À Kinshasa, son nom était devenu synonyme de droiture routière. Le commissaire supérieur Israël Sanga s’était forgé une solide réputation en appliquant strictement le code de la route, refusant systématiquement de fermer les yeux sur le phénomène des bandes inversées, communément appelées « contresens ». Qu’il s’agisse de simples citoyens, de directeurs généraux, d’officiers supérieurs de l’armée ou même de ministres de la République, aucun contrevenant n’échappait à ses rappels à l’ordre. Une fermeté rare qui, si elle a forcé l’admiration de la population, lui a également attiré de puissantes inimitiés.

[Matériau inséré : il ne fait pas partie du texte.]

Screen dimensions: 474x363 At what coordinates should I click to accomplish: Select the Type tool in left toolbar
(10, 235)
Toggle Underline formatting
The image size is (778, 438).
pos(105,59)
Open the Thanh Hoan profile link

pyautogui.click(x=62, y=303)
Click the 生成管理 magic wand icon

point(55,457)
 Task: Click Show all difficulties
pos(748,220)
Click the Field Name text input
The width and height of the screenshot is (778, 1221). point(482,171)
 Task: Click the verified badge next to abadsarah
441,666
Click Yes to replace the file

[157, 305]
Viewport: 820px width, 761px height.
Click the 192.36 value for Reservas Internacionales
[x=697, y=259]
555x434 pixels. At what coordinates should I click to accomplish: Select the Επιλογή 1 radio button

Selon plusieurs témoignages circulant dans les milieux sécuritaires et politiques de la capitale, l’arrestation de cet officier ferait suite à une plainte formelle déposée par un haut responsable mécontent d’avoir été rappelé à l’ordre par le commissaire.Alors que l’impunité routière reste un défi majeur à Kinshasa, l’incarcération d’Israël Sanga depuis de longs mois jette un froid. Pour de nombreux observateurs, ce dossier illustre la vulnérabilité des agents de l’ordre face à l’influence des « VIP » indisciplinés.
« C’est le monde à l’envers : celui qui fait respecter la loi est puni, tandis que ceux qui la violent dictent leur propre justice », s’insurge un activiste de la société civile sous couvert d’anonymat.
Cette affaire suscite une vague d’indignation croissante au sein de l’opinion publique congolaise. Sur les réseaux sociaux, des voix s’élèvent pour réclamer des clarifications sur les motifs réels de sa détention prolongée et exiger sa libération.Alors que le commissariat provincial de la police multiplie les discours sur la lutte contre les antivaleurs et les abus d’autorité, le traitement réservé au commissaire Israël Sanga pose un sérieux paradoxe.
Face à ce spectacle desolant, le commandement de la police et les autorités judiciaires ne se sont pas encore officiellement exprimés sur le fond de ce dossier, qui continue d’alimenter les débats sur l’égalité de tous devant la loi en République Démocratique du Congo.